Insinyur Asal Palestina Memenangi Kompetisi Internasional Desain Rekonstruksi Pelabuhan Beirut

Empat lulusan universitas lokal Palestina berhasil memenangi sayembara membuat desain pelabuhan Beirut yang baru. Menteri Pendidikan Palestina mengatakan, Ini adalah bukti kualitas pendidikan kita.

BY Mohamed AlhirtaniEdited Tue,06 Jul 2021,07:32 PM

Beirut, SPNA - Empat insinyur asal Palestina yang tergabung dalam satu tim, berhasil memenangi kompetisi internasional membuat desain rekonstruksi Pelabuhan Beirut. Mereka sukses mengalahkan tim Rusia yang berada di posisi ke dua, dan Italia di posisi ke tiga. Ikut terlibat dalam kompetisi tersebut tim dari Amerika Serikat, Polandia, Israel, Arab Saudi, Belanda, Bahrain, Portugal, China, dan Lebanon.

Dalam hal ini, Kementerian Pendidikan Palestina, Senin (05/07/2021) kemarin, menyampaikan ucapan selamat atas keberhasilan empat insinyur alumni Universitas Birzeit, Tepi Barat, tersebut.  Ke empat duta bangsa Palestina itu adalah Ala Abu Awad, Mays Bani Audah, Diala Andonia dan Majd Al-Maliki.

Menteri Pendidikan (Mendik) Palestina, Mahmoud Abu Mowais, menegaskan keberhasilan tersebut telah menunjukkan kualitas dan keterampilan tinggi yang dimiliki lulusan institusi pendidikan yang ada di Palestina. Di samping juga menjadi bukti bahwa warga Palestina masih bisa tetap berkontribusi untuk negara dan umat manusia meski mereka sendiri hidup di bawah tekanan penjajahan.

Abu Mowais menekankan pentingnya untuk mempromosikan prestasi seperti ini, serta terus mendukung usaha ilmiah kualitatif, untuk kepentingan Palestina, Arab dan dunia internasional.

Majid Al-Maliki, salah satu anggota tim yang berhasil membuat desain bertajuk "Beirut Produktif Pasca Ledakan/The Aftermath| A Productive Beirut ” itu, dalam sebuah pernyataan pers mengatakan bahwa proyek arsitektur yang mereka ciptakan menyajikan visi baru yang akan menjadikan Beirut sebagai ibu kota produktif dengan mengandalkan petensi lokal.

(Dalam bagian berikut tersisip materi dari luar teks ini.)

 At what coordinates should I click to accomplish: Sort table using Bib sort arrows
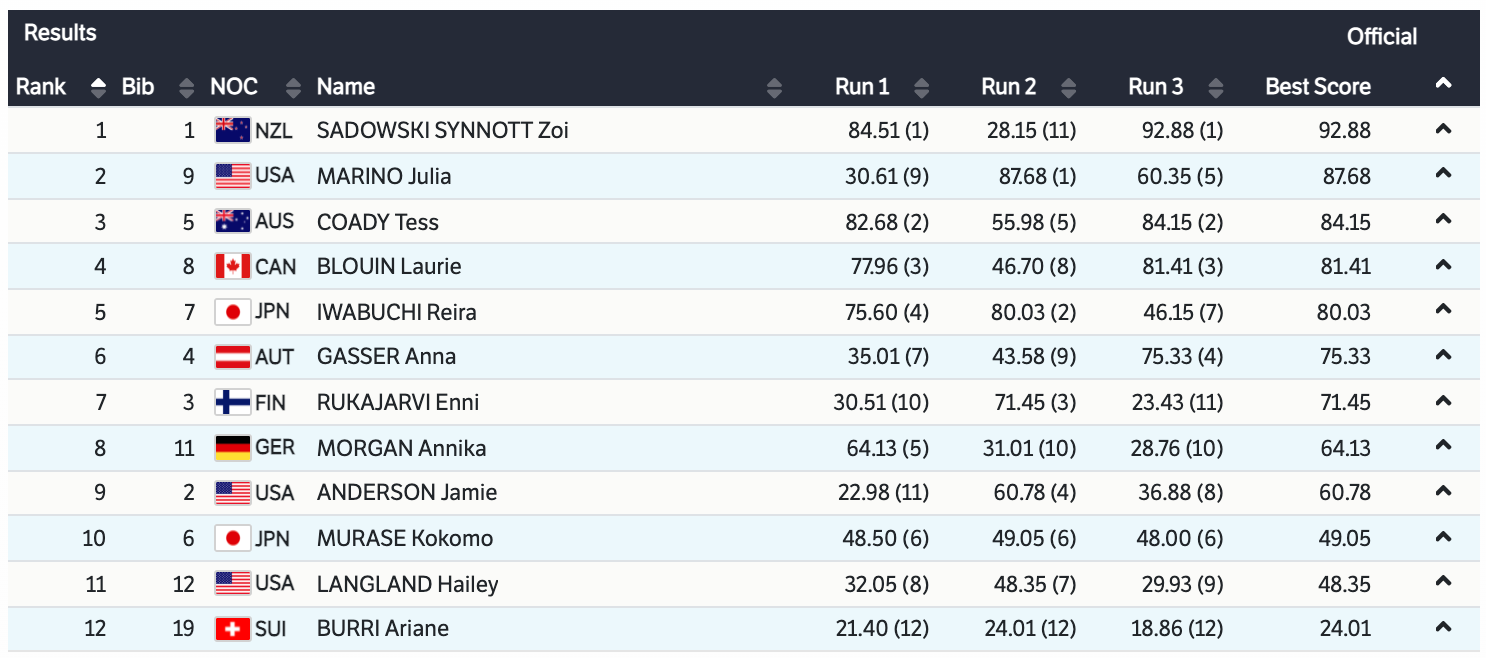tap(186, 88)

Ia menambahkan rekonstruksi pelabuhan tersebut, akan berlangsung dengan memanfaatkan dan mendaur ulang bahan-bahan sisa ledakan, seperti besi, kayu dan kaca, yang tersebar di seluruh kota.

Sedangkan Ala Abu Uwad, ia mengatakan bahwa merujuk pada desain pelabuhan yang mereka buat, di tempat tersebut nantinya akan terdapat banyak ruang publik dan pasar populer bagi penduduk lokal, dengan tetap melestarikan ciri khas warga Lebanon.

Dari cerita Ala juga diketahui bahwa timnya telah menghabiskan waktu selama empat bulan untuk akhirnya menghasilkan sebuah karya desain arsitektur.

Seperti diketahui, sebuah ledakan hebat terjadi di Pelabuhan Beirut pada 4 Agustus tahun lalu. Ledakan berasal dari 3000 ton amonium nitrat yang disimpan di pelabuhan tersebut. Sebanyak 211 orang meninggal dan 6000 lainnya luka-luka, serta menyebabkan kerusakan yang luar biasa di hampir seluruh Ibu Kota Beirut. Insiden tersebut juga ikut menenggelamkan Lebanon dalam jurang krisis ekonomi dan politik yang paling buruk di negara itu.